September 19, 2018

Inside lawmakers' plan to crack down on 'surprise' medical bills

Daily Briefing

    A bipartisan group of senators on Tuesday released a draft bill that would protect patients from surprise medical bills.

    Cheat sheet: What you need to know about the ACA

    Under the Affordable Care Act, when a patient receives emergency care, insurers are required to pay "reasonable" rates to an out-of-network provider. Then, out-of-network-doctors can bill patients for the remainder, a practice known a balance billing. However, that practice can leave patients facing high bills. For example, Kaiser Health News previously reported on an insured patient, Drew Calver, who was left with a $108,951.31 ED bill after being treated for a heart attack at an out-of-network facility—the closest emergency department (ED) to Calver's house.

    And Calver is not alone. An AmeriSpeak survey from NORC at the University of Chicago shows more than 50% of U.S. residents said they have been surprised by a medical bill they had expected their health insurance to cover.

    Draft bill details

    To address those coverage gaps, lawmakers proposed the Protecting Patients from Surprise Medical Bills Act. The draft bill would address balance billing in cases in which patients receive:

    • Emergency care services from an out-of-network provider provided at an out-of-network facility;
    • Non-emergency care services after receiving emergency care from an out-of-network facility; and
    • Non-emergency care services from an out-of-network provider at an in-network facility. 

    Under the bill, a patient who receives out-of-network emergency care would have to pay only the cost-sharing amount required for in-network emergency care under their health plans. The patient's insurer would have to cover any excess charges above the patient's cost-sharing payment.

    In addition, the bill would require out-of-network providers to notify emergency patients who have been stabilized but require additional non-emergency services that they may be responsible for the cost of out-of-network non-emergency care. Providers would have to give stable patients the option to transfer to in-network facility for non-emergency care.

    The bill would also protect patients treated by an out-of-network doctors at an in-network facility by prohibiting insurers and out-of-network providers from billing those patients at rates higher than the insurer's in-network cost sharing. The patient's insurer under the bill would be responsible for the remaining balance.

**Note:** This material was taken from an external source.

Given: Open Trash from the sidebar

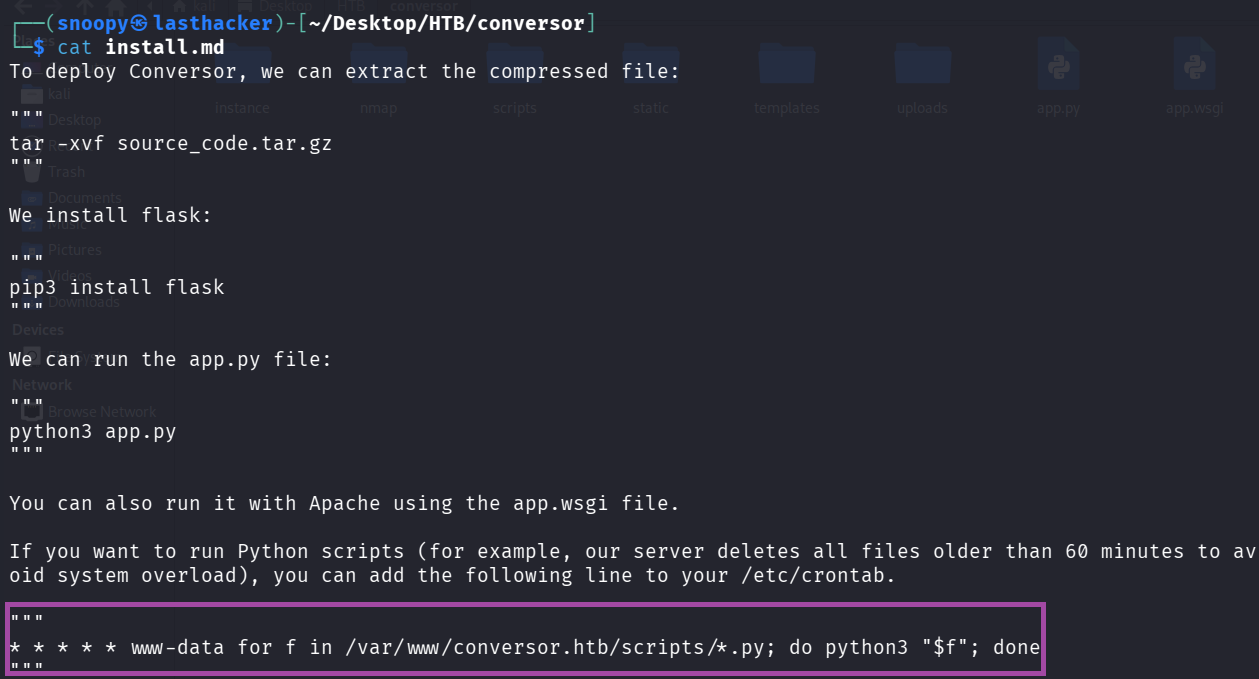Looking at the screenshot, I should [66, 172].
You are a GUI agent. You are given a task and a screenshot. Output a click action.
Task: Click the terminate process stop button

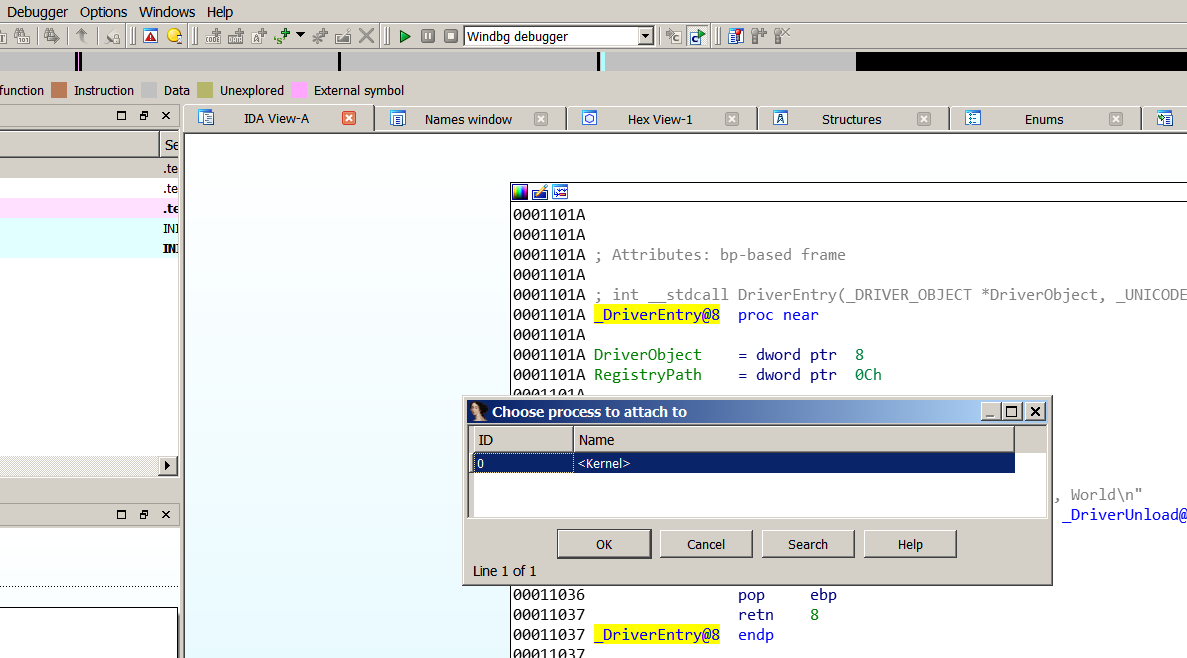click(x=451, y=36)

    The bill would also direct HHS' secretary to conduct a study "on the prevalence of patient cost-sharing, patients' access to care and the quality of that care, the price of insurance premiums, any change in overall health care costs, the use of emergency rooms, access to new and improved drugs and technology, [and] the adequacy of insurance networks." The bill would also direct the secretary to release a public report with recommendations to Congress on how to address surprise bills.

    Sen. Bill Cassidy (R-La.) introduced the draft bill. Sens. Tom Carper (D-Del.), Todd Young (R-Ind.), Claire McCaskill (D-Mo.), Michael Bennet (D-Colo.), and Chuck Grassley (R-Iowa), who are part of a working group to address health care price transparency, are co-sponsors of the bill, The Hill reports. 

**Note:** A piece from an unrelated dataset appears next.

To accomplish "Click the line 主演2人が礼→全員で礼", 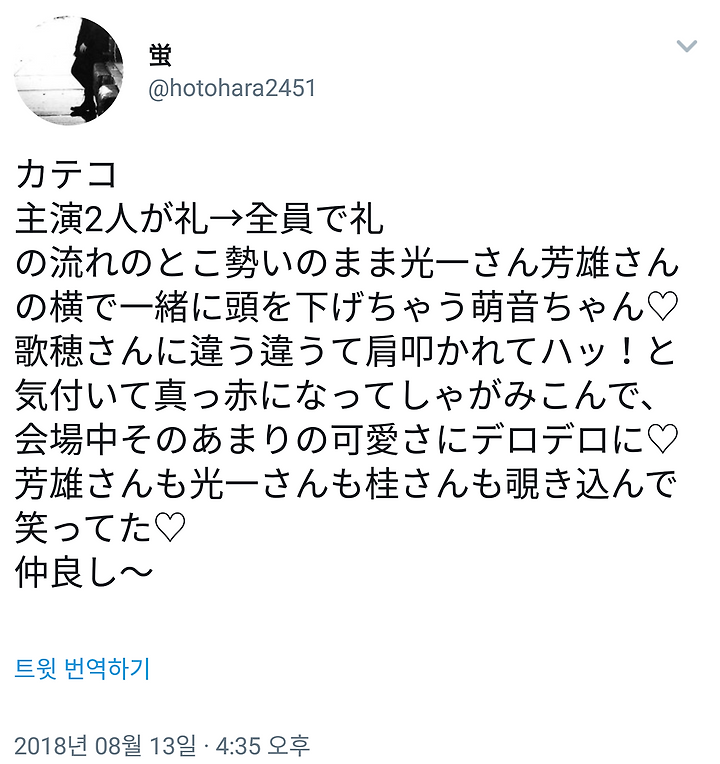I will (x=200, y=219).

    Cassidy said the lawmakers plan to refine the draft bill before they formally introduce the measure. He said he does not plan to push lawmakers to review the bill until January.

    Comments

    Kevin Lucia, a senior research professor at Georgetown University's Center on Health Insurance Reforms, said, "Balance billing is ripe for a federal solution," because federal law does not prevent self-funded health plans from having patients pay the remaining balance of a bill when the insurer agrees to pay for care but pays the hospital less than it bills for the services provided. Lucia added that state regulations aimed at addressing balance billing also do not apply to all health plans—such as self-funded plans—which "leaves open a vast number of people that aren't covered by those laws."

    Former CMS administrator Andy Slavitt in a tweet praised the effort, saying, "This bill or something like it would accomplish a lot by ending balanced billing" (Bluth, Kaiser Health News, 9/19; Sullivan, The Hill, 9/18; Cassidy release, 9/18).